Diana Krall a offert mardi le premier des deux concerts qu’elle présente à Montréal cette semaine. Ce fut de haute tenue, parfois swinguant, parfois d’un dépouillement touchant, mais surtout poli.

Ce n’est jamais banal pour Diana Krall de jouer au Festival international de jazz de Montréal : c’est ici que sa carrière a pris son envol au milieu des années 1990. La superstar du jazz ne l’a jamais oublié et elle a répété plus d’une fois, mardi, à quel point elle était heureuse d’être de retour sur scène dans l’évènement qu’elle préfère et, en plus, à la salle Wilfrid-Pelletier, où elle avait entendu Herbie Hancock la veille.

Le concert de mardi constituait le premier d’un intense été au cours duquel la chanteuse et pianiste canadienne fera le tour des États-Unis. Une tournée qui suit de loin son album This Dream of You, paru en 2020, mais qui n’a pas été mis en valeur durant sa prestation d’environ deux heures au cours de laquelle elle a pigé un peu partout dans sa discographie, en quartette avec le guitariste Anthony Wilson, le batteur Jeff Hamilton et le contrebassiste John Clayton Junior.

Diana Krall est arrivée sur scène dans un vêtement à l’image de son statut dans l’aristocratie du jazz : une robe lamée or, aux manches si amples qu’elle donnait l’impression de porter une cape. Elle a pris place à son piano, sur lequel se trouvaient comme toujours des feuilles de musique qu’elle ne regarde pourtant jamais et a amorcé Where or When, tiré de son album Quiet Nights, morceau avec lequel elle ouvrait aussi ses concerts en Europe.
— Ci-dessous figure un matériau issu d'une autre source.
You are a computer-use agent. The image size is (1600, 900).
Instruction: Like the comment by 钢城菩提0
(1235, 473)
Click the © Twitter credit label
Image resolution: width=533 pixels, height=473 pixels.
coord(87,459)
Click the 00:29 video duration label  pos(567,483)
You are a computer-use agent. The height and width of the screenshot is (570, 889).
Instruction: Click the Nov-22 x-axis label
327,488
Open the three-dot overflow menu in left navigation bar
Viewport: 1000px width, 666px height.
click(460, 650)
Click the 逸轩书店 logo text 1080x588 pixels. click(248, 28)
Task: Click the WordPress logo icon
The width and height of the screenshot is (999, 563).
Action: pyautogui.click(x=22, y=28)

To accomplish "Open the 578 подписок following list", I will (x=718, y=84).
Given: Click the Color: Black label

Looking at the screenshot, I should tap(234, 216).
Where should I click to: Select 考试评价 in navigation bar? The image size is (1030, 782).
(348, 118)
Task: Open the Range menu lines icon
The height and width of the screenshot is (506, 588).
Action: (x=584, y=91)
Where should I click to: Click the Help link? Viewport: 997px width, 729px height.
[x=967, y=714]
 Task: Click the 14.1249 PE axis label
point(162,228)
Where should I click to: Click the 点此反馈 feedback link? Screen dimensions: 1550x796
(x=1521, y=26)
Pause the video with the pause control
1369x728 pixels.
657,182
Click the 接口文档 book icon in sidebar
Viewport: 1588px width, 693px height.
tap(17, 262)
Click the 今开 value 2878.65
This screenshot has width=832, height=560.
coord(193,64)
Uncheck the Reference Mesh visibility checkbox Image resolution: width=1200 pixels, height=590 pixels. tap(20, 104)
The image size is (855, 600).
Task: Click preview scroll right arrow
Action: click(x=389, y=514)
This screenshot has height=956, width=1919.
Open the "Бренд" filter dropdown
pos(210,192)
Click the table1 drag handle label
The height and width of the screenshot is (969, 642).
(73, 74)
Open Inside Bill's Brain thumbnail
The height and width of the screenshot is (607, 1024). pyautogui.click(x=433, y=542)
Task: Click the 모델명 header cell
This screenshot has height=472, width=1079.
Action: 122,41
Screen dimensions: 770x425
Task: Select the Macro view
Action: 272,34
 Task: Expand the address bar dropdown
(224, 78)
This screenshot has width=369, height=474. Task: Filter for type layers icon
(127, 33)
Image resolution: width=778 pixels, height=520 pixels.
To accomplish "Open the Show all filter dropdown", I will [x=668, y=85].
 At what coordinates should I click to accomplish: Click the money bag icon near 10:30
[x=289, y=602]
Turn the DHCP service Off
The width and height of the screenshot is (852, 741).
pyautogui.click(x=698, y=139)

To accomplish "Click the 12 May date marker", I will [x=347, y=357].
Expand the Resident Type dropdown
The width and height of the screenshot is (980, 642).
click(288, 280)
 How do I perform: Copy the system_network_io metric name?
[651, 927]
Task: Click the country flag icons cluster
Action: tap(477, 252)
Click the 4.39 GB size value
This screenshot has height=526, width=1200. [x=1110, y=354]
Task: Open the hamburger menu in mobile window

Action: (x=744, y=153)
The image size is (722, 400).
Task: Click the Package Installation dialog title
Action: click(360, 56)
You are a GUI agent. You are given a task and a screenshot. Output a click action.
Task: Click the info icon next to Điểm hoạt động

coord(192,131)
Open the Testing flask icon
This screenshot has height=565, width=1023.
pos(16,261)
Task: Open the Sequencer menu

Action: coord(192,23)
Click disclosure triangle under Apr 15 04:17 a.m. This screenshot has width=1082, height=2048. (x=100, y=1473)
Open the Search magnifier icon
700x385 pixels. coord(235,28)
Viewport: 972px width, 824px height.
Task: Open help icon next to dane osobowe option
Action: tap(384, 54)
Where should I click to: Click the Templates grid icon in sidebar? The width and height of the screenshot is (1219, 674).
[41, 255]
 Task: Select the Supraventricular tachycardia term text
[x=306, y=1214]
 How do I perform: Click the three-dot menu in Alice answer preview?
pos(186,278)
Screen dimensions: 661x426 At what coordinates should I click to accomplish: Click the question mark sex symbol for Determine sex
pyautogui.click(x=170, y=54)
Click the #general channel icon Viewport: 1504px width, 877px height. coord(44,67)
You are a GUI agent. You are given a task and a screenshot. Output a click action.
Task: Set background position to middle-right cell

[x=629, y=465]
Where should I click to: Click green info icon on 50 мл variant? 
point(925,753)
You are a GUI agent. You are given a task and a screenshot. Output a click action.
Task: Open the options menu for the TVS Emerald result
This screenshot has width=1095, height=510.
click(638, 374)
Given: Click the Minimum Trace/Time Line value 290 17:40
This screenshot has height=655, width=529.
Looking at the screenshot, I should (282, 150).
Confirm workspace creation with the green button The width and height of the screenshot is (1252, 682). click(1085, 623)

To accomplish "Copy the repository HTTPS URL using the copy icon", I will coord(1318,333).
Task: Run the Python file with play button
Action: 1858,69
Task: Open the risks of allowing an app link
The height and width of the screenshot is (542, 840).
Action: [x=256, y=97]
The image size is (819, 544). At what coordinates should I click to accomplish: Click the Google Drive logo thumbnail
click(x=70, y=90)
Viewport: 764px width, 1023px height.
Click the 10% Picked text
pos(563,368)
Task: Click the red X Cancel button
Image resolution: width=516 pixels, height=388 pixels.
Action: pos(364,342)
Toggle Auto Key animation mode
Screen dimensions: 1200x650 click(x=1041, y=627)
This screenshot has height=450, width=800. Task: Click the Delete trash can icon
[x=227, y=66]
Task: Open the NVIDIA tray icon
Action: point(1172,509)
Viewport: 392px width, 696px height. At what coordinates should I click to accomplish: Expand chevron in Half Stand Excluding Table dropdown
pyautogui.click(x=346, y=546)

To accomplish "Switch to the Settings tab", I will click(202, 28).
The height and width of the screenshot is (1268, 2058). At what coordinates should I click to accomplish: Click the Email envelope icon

Elle a profité de l’absence des orchestrations qu’on entend sur la version gravée il y a une dizaine d’années pour occuper l’espace avec sa voix, dont elle a accentué le côté voilé, parfois jusqu’à l’étouffer. Son chant a aussi donné à All or Nothing at All une teinte plus dramatique et plus sombre que d’ordinaire.

PHOTO MARTIN CHAMBERLAND, LA PRESSE

Diana Krall à la salle Wilfrid-Pelletier mardi

L’élan était donné et au bout de quelques morceaux (Isn’t This a Lovely Day, Devil May Care, You Call it Madness…), on avait une idée de ce qui allait dominer le concert : des versions toniques de pièces gravées sur disque avec des enrobages plus moelleux où Diana Krall laissait beaucoup d’espace à ses accompagnateurs, mais donnait aussi la mesure de la pianiste qu’elle est.

Son jeu expressif, tantôt plein de swing, tantôt magnifiquement feutré, soucieux d’être mélodieux, mais ne refusant pas les dissonances élégantes, fut captivant du début à la fin.

On a aussi rapidement eu une idée de ce qui allait parfois clocher. Sa voix n’était pas toujours au mieux, s’éteignant parfois étonnamment dans les passages les plus suaves. Dans les moments les plus énergiques, elle était toutefois puissamment sensuelle et parfois empreinte de malice. Et tout au long du concert, la communication avec ses musiciens a été fluide, bien que le jeu du contrebassiste ait ponctuellement manqué de clarté.

Ce qui n’allait pas du tout, au cours de cette soirée, n’avait rien à voir avec ce qui se passait sur scène. De tous les concerts vus et entendus depuis des mois, celui de Diana Krall a été le plus pénible en raison de l’impolitesse d’une partie des spectateurs. Plusieurs d’entre eux ont filmé ou photographié le concert avec le flash et tout. Près de La Presse, une spectatrice a eu son téléphone en main tout le long de la soirée alors que d’autres consultaient le leur sans gêne, sans égard pour les artistes ni les gens assis près d’eux. Et le public de Diana Krall n’a pas l’excuse d’être jeune et de manquer d’expérience…

Cet irritant a assurément teinté l’expérience de bien des admirateurs de la jazzwoman, mais n’a pas empêché de goûter les moments d’émotions. Le plus touchant sur une interprétation fragile, imparfaite, mais absolument touchante de Famous Blue Raincoat de Leonard Cohen, qui avait lui-même offert une série de concerts fabuleux sur la même scène il y a environ 15 ans.

Diana Krall a conclu ce premier concert de deux (l’autre a lieu ce mercredi au même endroit) avec East of the Sun (and West of the Moon), une interprétation elle aussi loin du jazz en pantoufles qu’elle offre souvent sur disque. Ce fut vif et enlevant. Il reste que, malgré la haute tenue de la chanteuse et de ses musiciens, on est ressorti de la salle Wilfrid-Pelletier avec le sentiment d’avoir assisté à un concert poli, certes élégant et gracieux, mais aussi un peu convenu.